Research connects: Blood-based biomarker testing with Dr. Mari DeMarco and Dr. Natanya Russek

Diagnostic Breakthrough

Blood-based biomarker testing for Alzheimer's disease has surged in relevance following regulatory milestones in 2025. The U.S. Food and Drug Administration cleared tests like Fujirebio's Lumipulse in May and Roche's Elecsys in October, marking the first approvals for plasma assays that detect amyloid pathology. These developments address longstanding diagnostic hurdles, where traditional methods like positron emission tomography (PET) scans or cerebrospinal fluid analysis are costly, invasive, and limited in availability.

The real-world impact is profound for the estimated 55 million people worldwide living with dementia, a figure projected to triple by 2050 due to aging populations. Early detection via blood tests, which cost hundreds rather than thousands of dollars, could enable timely access to anti-amyloid treatments like lecanemab, potentially slowing cognitive decline. In the U.S. alone, Alzheimer's care expenses exceed $300 billion annually, with delays in diagnosis exacerbating burdens on families and healthcare systems.

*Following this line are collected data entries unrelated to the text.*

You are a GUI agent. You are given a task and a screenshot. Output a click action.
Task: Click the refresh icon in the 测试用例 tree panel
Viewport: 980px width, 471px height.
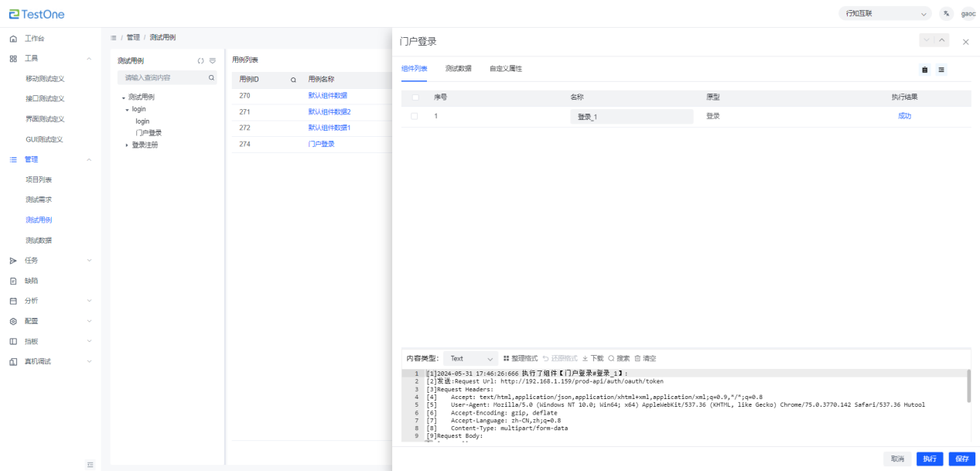coord(200,60)
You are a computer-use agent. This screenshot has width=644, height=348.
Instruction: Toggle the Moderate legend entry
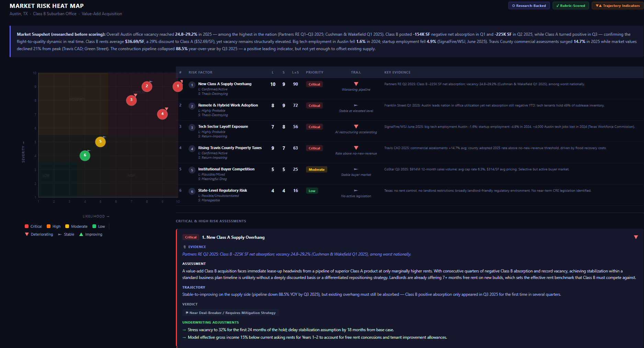(76, 226)
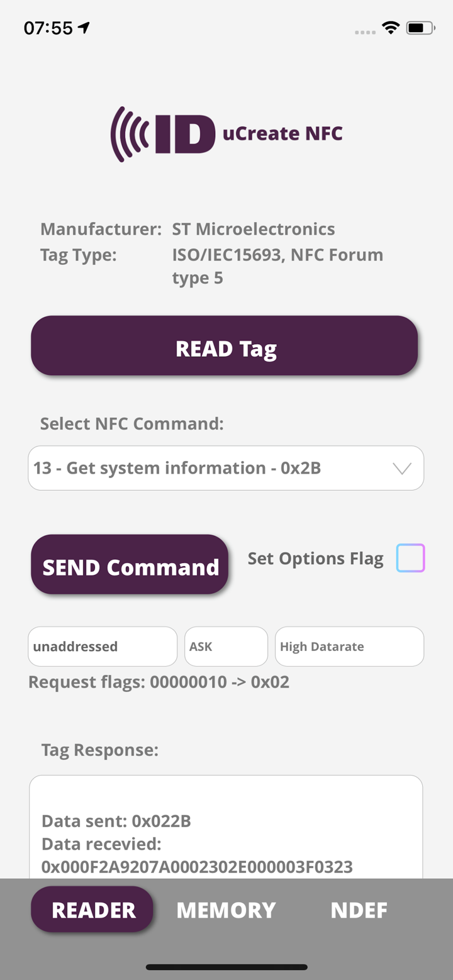
Task: Toggle the unaddressed request mode selector
Action: pos(102,647)
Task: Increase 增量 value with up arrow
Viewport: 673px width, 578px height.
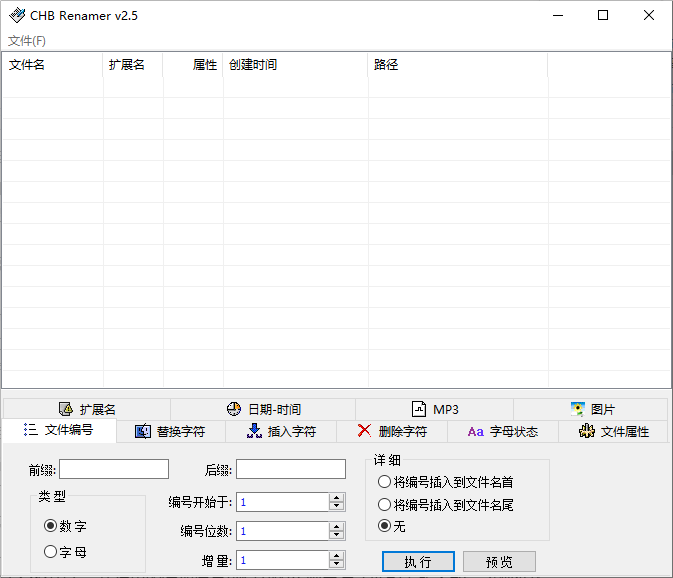Action: point(337,555)
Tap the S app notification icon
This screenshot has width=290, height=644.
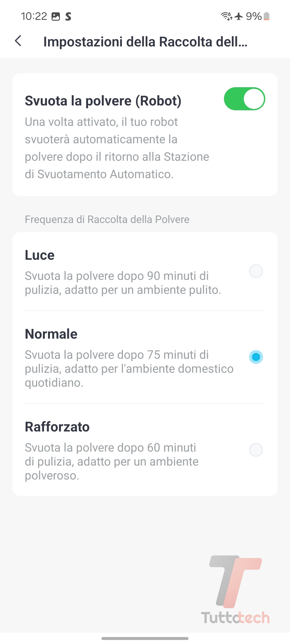coord(68,17)
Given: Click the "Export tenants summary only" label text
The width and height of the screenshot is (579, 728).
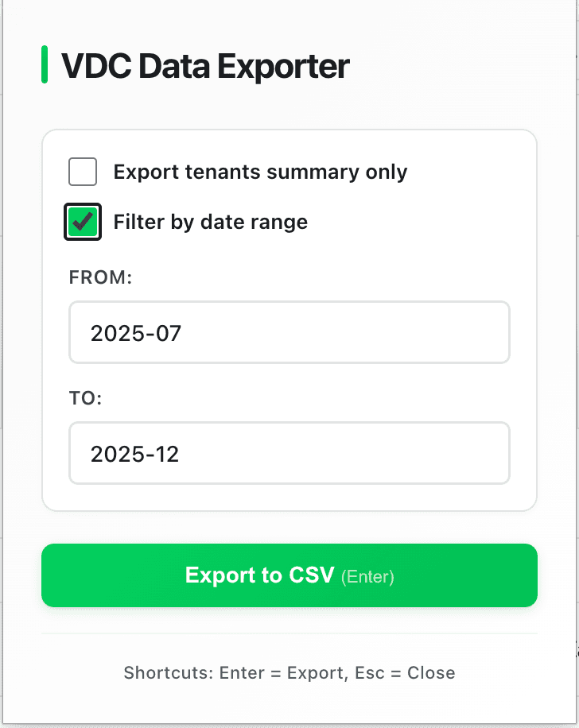Looking at the screenshot, I should pyautogui.click(x=260, y=172).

Concrete stakes involve not just financial savings but also health outcomes. Studies show that biomarkers like the p-tau217/amyloid-beta ratio predict symptom onset with accuracy rivaling PET, within three to four years. Risks of inaction include missed opportunities for clinical trials and preventive measures, as untreated amyloid buildup accelerates neurodegeneration. Deadlines are implicit in disease progression: once symptoms manifest, interventions are less effective.

Non-obvious angles emerge in implementation. While blood tests promise equity by reaching underserved areas, performance varies across ethnic groups, as seen in studies from Latin America emphasizing the need for diverse validation. Tensions arise between stakeholders—pharmaceutical firms push for broad adoption to expand drug markets, while clinicians warn against standalone use, advocating integration with neuroimaging to avoid false positives. Surprising data reveals that multimarker panels boost diagnostic accuracy to 97%, yet point-of-care versions lag in reliability for remote settings.

Trade-offs underscore the balance between speed and caution. Over-diagnosis could lead to unnecessary anxiety or treatments, especially in primary care where Roche's test is cleared for ruling out pathology. Conversely, underuse perpetuates disparities, with racial minorities underrepresented in trials despite higher dementia rates in some groups.